By Eleanor Ringel Cater
“Obvious Child” offers the responsible critic (and we are assuming I am one…) an interesting conundrum.
What if you heartily agree with the point the picture is trying to make and applaud it for doing so, but the movie itself is, well, so-so.
A recent example would be “12 Years a Slave,” a very good movie in many ways. Good enough to be deemed the Best Picture of the year at the Academy Awards.
I respected “12 Years a Slave” for many reasons, not the least being that it told an important story.
Did I think it was the best movie of the year?
Not really. However, not only was it well directed, acted, etc., it renewed the crucial debate concerning our nation’s tainted history. If nothing else, “12 Years” is the sort of film that should be shown at high schools and colleges, brought back on anniversaries, and included in important film retrospectives of our nation’s history.
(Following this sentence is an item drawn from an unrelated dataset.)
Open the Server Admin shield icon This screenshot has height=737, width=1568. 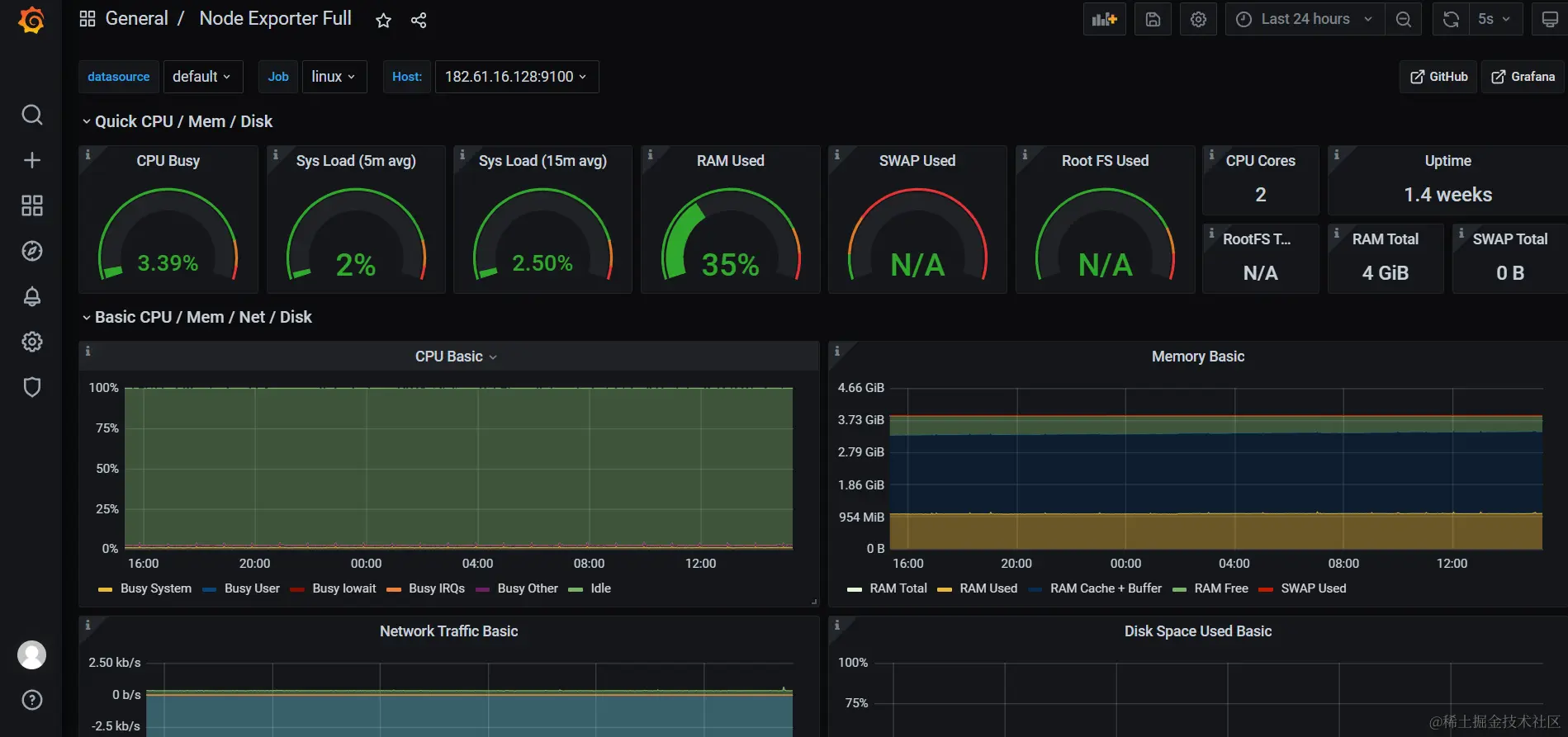31,387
Film-wise, “Obvious Child” is the opposite of “12 Years” in almost every way. It is small (83 minutes), not epic. Indifferently photographed in that indie no-budget way (“12 Years” cost around $20 million). Moderately well-acted (no Oscar nominations here) And Gillian Robespierre’s (can that be her real name???) direction is far more pedestrian than Steve McQueen’s.
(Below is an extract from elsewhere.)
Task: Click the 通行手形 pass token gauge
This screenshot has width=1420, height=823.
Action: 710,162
But “Obvious Child” is also about a hugely important topic: the lives of young women in the 21st century and the choices they have available.
In this instance, the woman is a struggling young stand-up comic named Donna (Jenny Slate) who decides to have an abortion.
As comics go, Donna is pretty abominable. Her stand-up routine, which opens the movie, is wincingly bad. Worse, It’s not meant to be bad. It’s supposed to be quite funny. We are to think she has talent. That she’s an irreverent soul who makes risky jokes about her underwear. That she just needs to hang in and she will — deservedly — make it.
Well, I barely made it through her monologue, which lowered expectations exponentially. What’s wrong with Donna, according to the movie, isn’t her crushingly bad comedy; it’s her crushingly bad life. Her boyfriend has dumped her, and her day job isn’t going well either. The used bookstore where she works is closing.
However, things are about to go really wrong — or really right, in a screwed-up kind of way.
Donna has a drunken, mutually enjoyable night of wild sex with a stranger named Max (Jake Lacy, who recalls a young Matt Damon). He’s fun. He’s cute. He’s sweet. He also may not have put on his condom (though, to both the film’s and the characters’ credit, a condom is introduced by the time they’re in bed; it just doesn’t make it to the right, um, place).
The upshot of all this is, Donna is pregnant, and she barely knows the father. She weighs her options and, with the support of her best friend (Gaby Hoffmann), opts for an abortion.
This, by the way, is a bit instructive for those of us who’ve never undergone the procedure ourselves. As soon as she makes her (legal) decision, Donna goes to a clinic. There, she’s told that, at three weeks, she isn’t yet pregnant enough for an abortion. She’s also calmly — and clearly — reminded she has other choices she can make.
Another nice touch— Donna doesn’t go to the clinic thoughtlessly. Nor does she go rubbing her hands in glee—as in, Aha! Another strike against the white male patriarchy. In fact, when Hoffmann voices just such a sentiment about the Supreme Court, Donna looks at her as if she’s gone a bit nutty.
As I said, “Obvious Child” begins badly. Very.
But as soon as Max walks in, the movie perks up. So does Donna, whom we get to know as more than a cruddy would-be comedian.
Like her movie, Slate grows on you. She looks uncannily like a young Amanda Plummer (Christopher’s daughter; you saw her, probably, in “Pulp Fiction”). Her vulnerability also becomes more attractive as we learn we’re intended to see her as both adorable and (less-adorably) needy. She is, of course, the obvious child of the title.
As for Lacy, I can hardly remember the last time an indie picture made a straight-on, good-guy, obviously WASP character someone worth our time. There are moments when “Obvious Child” could just as easily be called “Dreamboat.”
Wisdom usually comes with a price. In “Obvious Child,” the price is very 21st century.